start EXTRACTED INFORMATION

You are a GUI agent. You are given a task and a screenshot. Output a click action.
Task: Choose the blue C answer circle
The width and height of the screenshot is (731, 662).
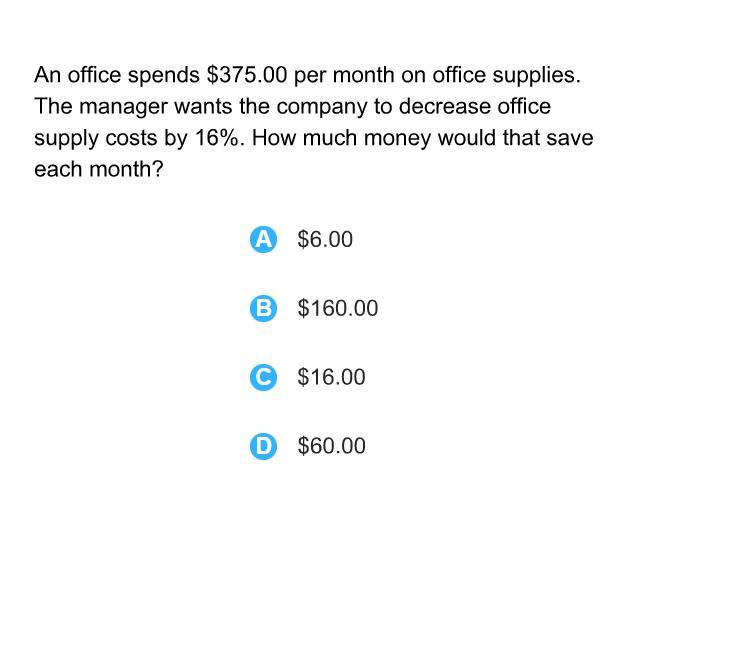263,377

end EXTRACTED INFORMATION
start EXTRACTED INFORMATION

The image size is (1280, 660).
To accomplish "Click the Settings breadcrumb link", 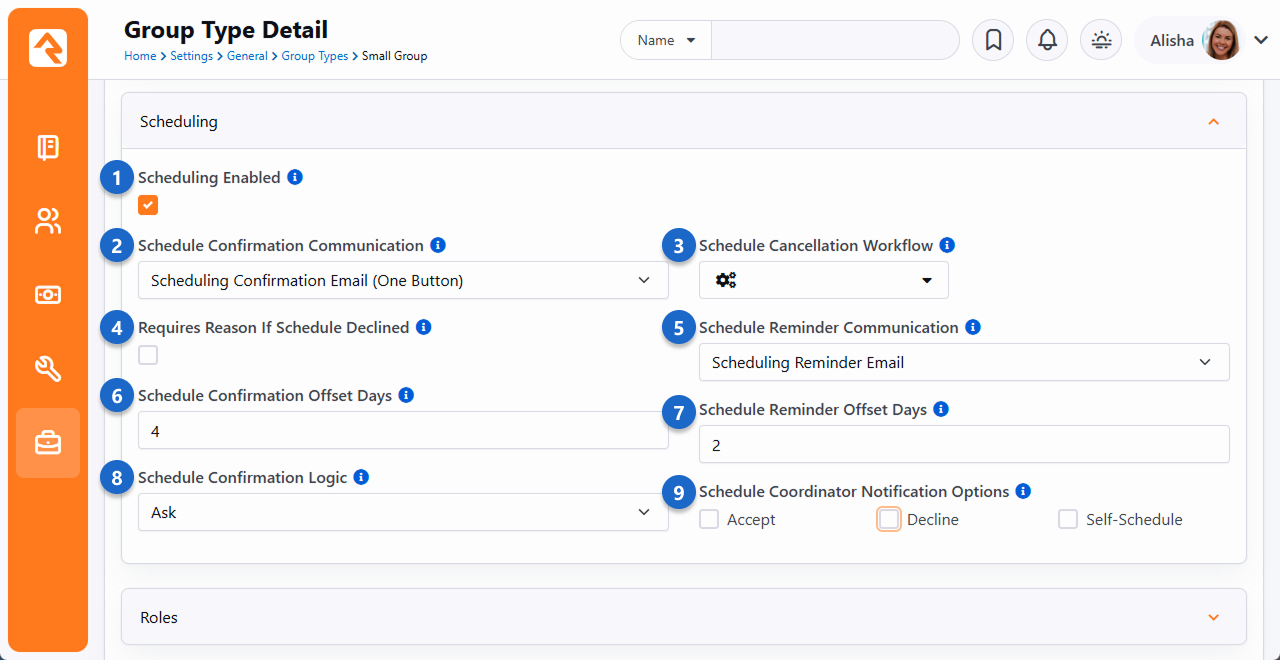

end EXTRACTED INFORMATION

THE REQUEST:
Rename "breadcrumb link" to "navigation link" in the rows starting with the line containing "The image size is (1280, 660)." and continuing through the line containing "the Settings breadcrumb", and give those lines again with nothing else altered. Leave the pictures out of the answer.

EXPECTED ANSWER:
The image size is (1280, 660).
To accomplish "Click the Settings navigation link", 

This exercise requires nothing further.